The camera is a Driven Adapter (right side of the Hexagon). It does not push frames and dictate the system tick. The Core’s SessionManager requests or polls frames when needed. Why: Predictable resource use, simpler testing, alignment with the Hexagonal pattern. The Orchestrator (in core) calls into the Vision domain; Vision’s VisionManager uses the ports, which are implemented by the adapters (Camera, RGA with Rockchip/x86/Mock).

Internal Domain Components

The Vision Module consists of six core components, each with a specific responsibility:

1. StreamProfile (Configuration)

Role: Configuration & State Definition

Description: Deserializes the runtime configuration (JSON) into strict Rust structures. It defines the initial state of the pipeline, including resolution, framerate, and pixel formats (e.g., “Initialize 1080p stream @ 30fps”).

Responsibilities:

Parse and validate configuration from JSON
Define pipeline state (resolution, framerate, pixel format)
Provide type-safe configuration structures

2. FramePool (Memory Management)

Role: DMA-BUF Allocator

Description: Manages a pool of pre-allocated DMA buffers. This enables a zero-copy architecture where image data is shared directly between the Camera ISP and the RGA hardware without expensive CPU memory copies. The pool has a fixed, bounded size: if the frame consumer (Inference) cannot keep up with the capture rate, the oldest frames are evicted. This backpressure behaviour prevents memory exhaustion under load.

Responsibilities:

Pre-allocate DMA buffers for zero-copy operations
Manage buffer lifecycle (allocation, deallocation, recycling)
Provide buffer access to FrameSource and ImageProcessor
Drop oldest frames when the pool is full (ring-buffer semantics), preventing OOM

3. FrameSource (Port) & CameraAdapter

Role: Port = trait in domain; Adapter = CameraAdapter (feature-gated: see Ports & Adapters (Feature Flags) table in this section).

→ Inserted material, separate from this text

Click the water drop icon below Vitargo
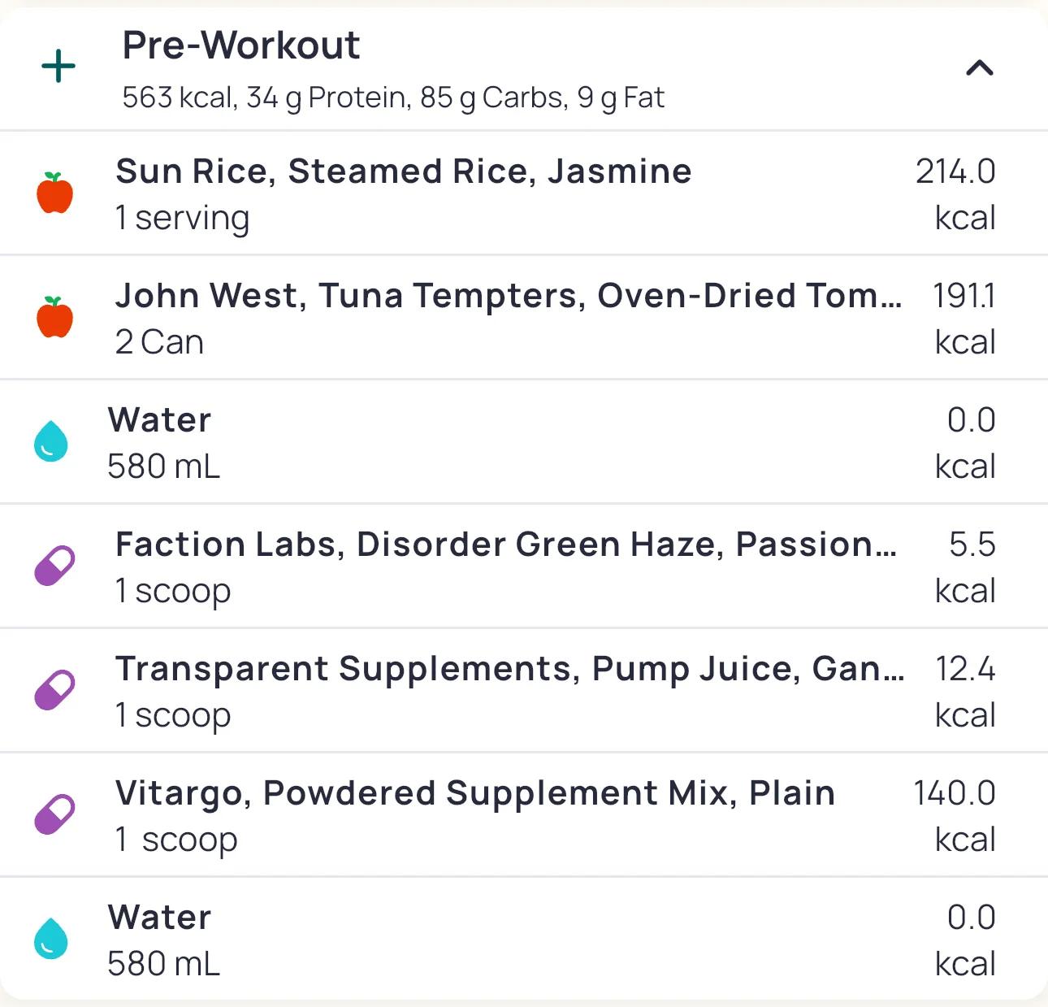The image size is (1048, 1007). point(51,940)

Description: The domain defines a FrameSource port (start/stop stream, get frames). The CameraAdapter implements it: e.g. V4L2 for Linux (MIPI CSI on Rockchip, webcam on x86) and a Mock for tests.

Responsibilities:

Domain: define the port interface (no hardware).
Adapters: V4L2 lifecycle, NV12 frames, error handling; Mock for CI.
Platform selection via #[cfg(target_arch = "...")] or similar in adapters/mod.rs.

4. ImageProcessor (Port) & ImageProcessorAdapter

Role: Port = trait in domain; Adapter = ImageProcessorAdapter (feature-gated: see Ports & Adapters (Feature Flags) table in this section).

Description: The domain defines an ImageProcessor port (format conversion, resize, crop). The ImageProcessorAdapter implements it: e.g. RGA on Radxa/Rockchip SoC, image-rs on desktop and as CPU fallback on Radxa, and Mock for CI.

Responsibilities:

Domain: port interface only.
Adapters: NV12→RGB, resize, crop; hardware-accelerated path on target, software path on desktop and as fallback.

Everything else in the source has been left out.